L’iniziativa è frutto della collaborazione tra l’Azienda ospedaliero-universitaria Sant’Andrea di Roma e la ASL Roma 4, e grazie al protocollo d’intesa, firmato nella sede della Regione Lazio, prende ufficialmente il via con un percorso che rappresenta una svolta sul fronte dei tempi legati alla presa in carico e la cura dei pazienti.

Il PRIMA, permetterà infatti di pianificare la presa in carico dei pazienti già durante la degenza o il passaggio in Pronto Soccorso, garantendo continuità, personalizzazione e monitoraggio dopo le dimissioni.

Il progetto e la sua utilità per la comunità

L’obiettivo concreto del progetto è proprio quello di assicurare che nessun paziente venga lasciato solo dopo l’ospedalizzazione. Una promessa che si è trasformata in fatti con l’entrata in scena dell’infermiere di comunità, e cioè il punto di raccordo tra ospedale, medici di famiglia, servizi sociali e strutture territoriali, che consentirà di ridurre i tempi di attesa al Pronto Soccorso, limitare i ricoveri ripetuti e migliorare la qualità delle cure domiciliari.

Il valore aggiunto di questa sperimentazione risiede nella capacità di anticipare i bisogni del paziente, costruendo un piano personalizzato di dimissione protetta.
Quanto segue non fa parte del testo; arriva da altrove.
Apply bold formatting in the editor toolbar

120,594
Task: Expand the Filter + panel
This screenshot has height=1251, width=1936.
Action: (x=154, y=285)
In questo modo si riducono i rischi legati alla frammentazione delle cure e si favorisce una gestione più efficiente delle risorse sanitarie e sociali.

Come funzionerà e quando partirà

Il percorso di presa in carico verrà attivato già nella fase di accettazione in DEA o durante il ricovero nei reparti dell’Ospedale Sant’Andrea. L’Infermiere di Famiglia e Comunità dovrà individuare i bisogni del paziente e coordinare il suo passaggio verso il domicilio, coinvolgendo la rete dei medici di base, le Case della Comunità, i servizi di assistenza domiciliare e le farmacie per la riconciliazione terapeutica.
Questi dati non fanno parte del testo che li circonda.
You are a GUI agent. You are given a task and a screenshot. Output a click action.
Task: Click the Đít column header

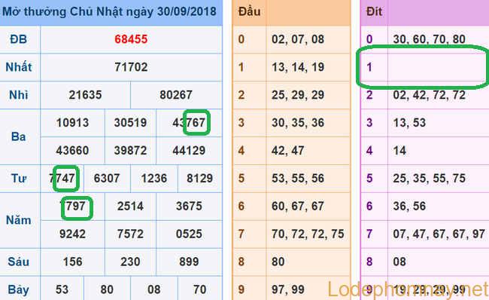(x=374, y=11)
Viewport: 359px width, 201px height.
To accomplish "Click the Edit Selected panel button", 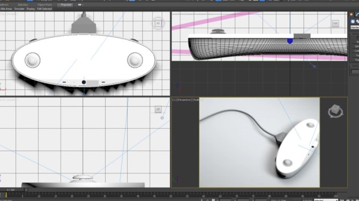I will (x=44, y=9).
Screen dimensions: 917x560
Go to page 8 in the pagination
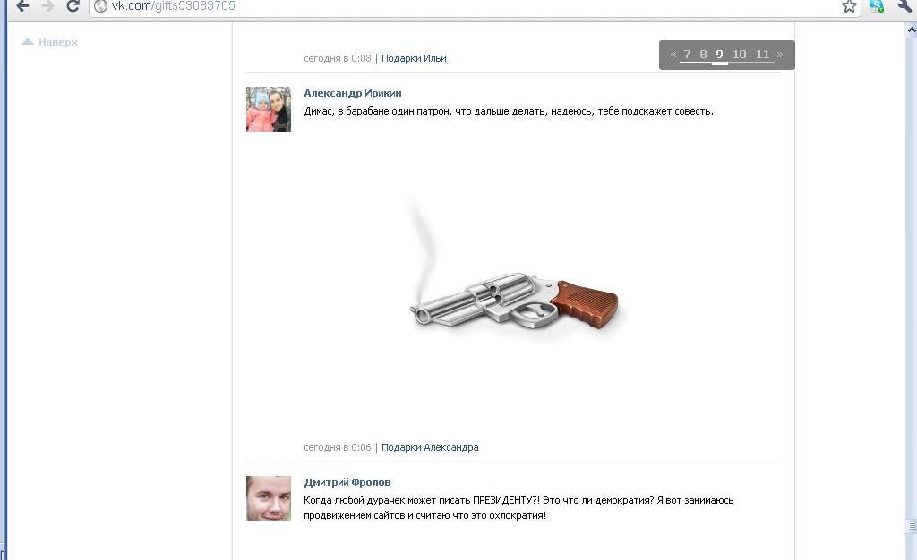[x=703, y=55]
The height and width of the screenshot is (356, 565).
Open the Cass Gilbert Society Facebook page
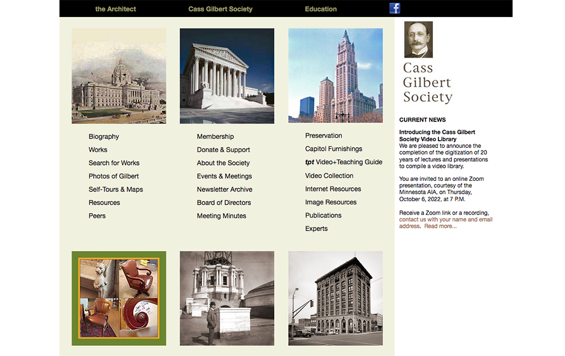click(x=394, y=8)
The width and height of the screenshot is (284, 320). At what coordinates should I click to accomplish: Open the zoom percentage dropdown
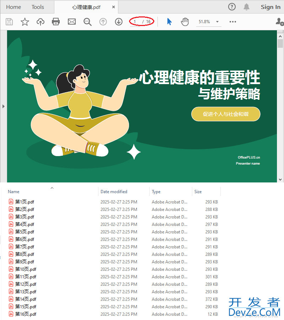[217, 22]
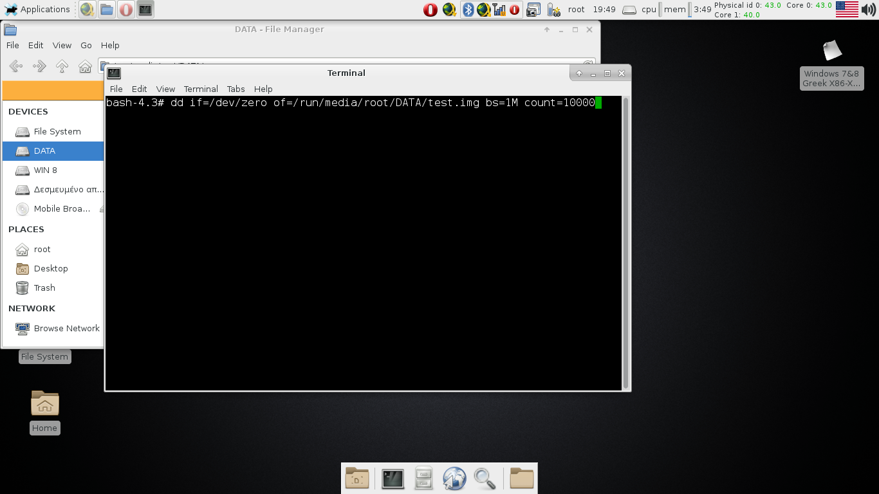Click the volume speaker icon in panel

[869, 10]
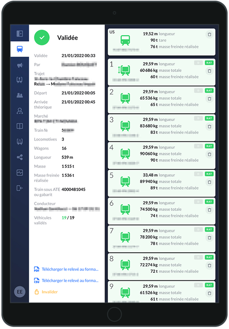Toggle the RAT badge on wagon 5
Screen dimensions: 229x329
[209, 174]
La sperimentazione del progetto, in linea con il nuovo modello di sanità territoriale previsto dal DM 77 che punta su prossimità e continuità assistenziale, prenderà avvio entro la fine dell’anno, per poi estendersi gradualmente anche ai poli ospedalieri di Civitavecchia e Bracciano.

Una rete di collaborazione al servizio del paziente

PRIMA coinvolgerà un’ampia rete di professionisti: medici ospedalieri, infermieri, case manager, operatori sociali e rappresentanti delle strutture territoriali con l’idea e l’obiettivo di creare una filiera assistenziale integrata, capace di rispondere alle esigenze di salute in modo rapido e coordinato che metta in pratica una vera sanità “di comunità” che non si limita a curare, ma accompagna la persona nel percorso di guarigione e recupero domiciliare.
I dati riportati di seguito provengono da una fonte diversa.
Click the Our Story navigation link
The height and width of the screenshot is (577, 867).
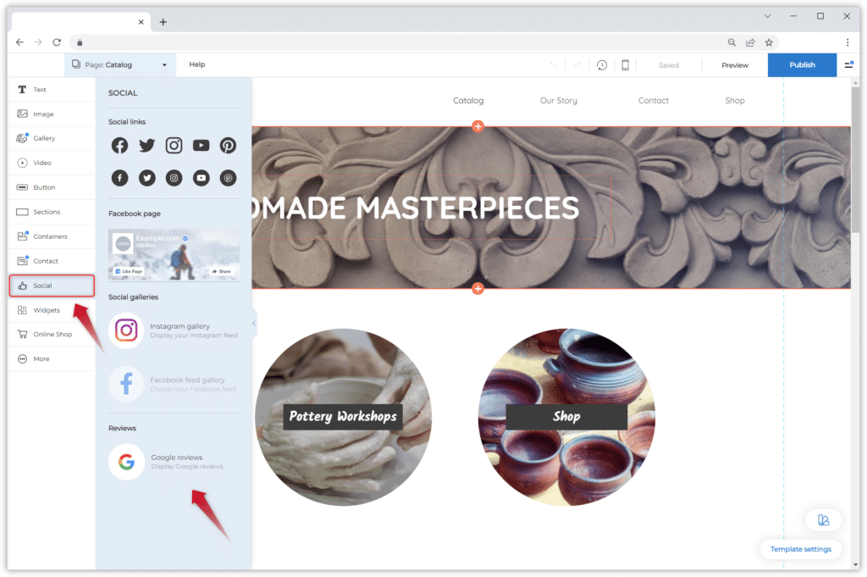click(x=558, y=101)
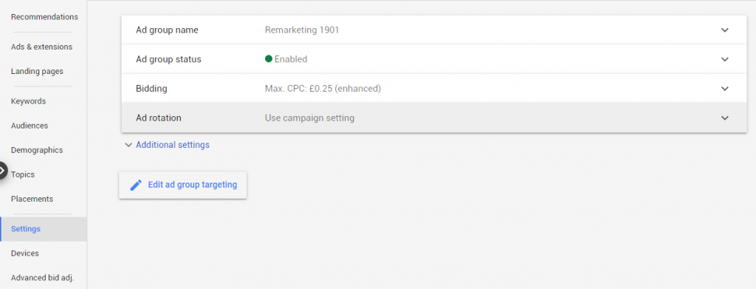Expand the Ad group name row chevron
The height and width of the screenshot is (289, 756).
[x=724, y=30]
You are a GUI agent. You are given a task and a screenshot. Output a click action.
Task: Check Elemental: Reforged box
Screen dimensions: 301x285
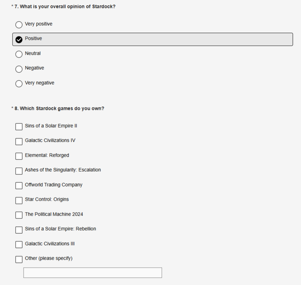coord(19,156)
Al via “PRIMA”, il progetto che unisce ospedale e territorio con l’infermiere di comunità 1

Le parole dei protagonisti

“Si tratta di un’iniziativa virtuosa che risponde in modo più organico alle esigenze di cura oltre le mura ospedaliere – ha spiegato Francesca Milito, direttore generale dell’AOU Sant’Andrea –. Integrare ospedale, territorio e professionisti significa aumentare la qualità dell’assistenza e migliorare il benessere collettivo”.

Mentre il direttore generale della ASL Roma 4, Rosaria Marino, con PRIMA si rafforzerà la rete dei servizi territoriali e garantirà continuità assistenziale anche nei poli di Civitavecchia e Bracciano.

Soddisfazione per il progetto da parte degli infermieri: “La figura dell’infermiere di famiglia e comunità è indispensabile per la salute pubblica – ha commentato Maurizio Zega, presidente dell’Ordine delle Professioni Infermieristiche di Roma –. È la chiave per garantire prossimità, continuità e fiducia nel sistema sanitario”.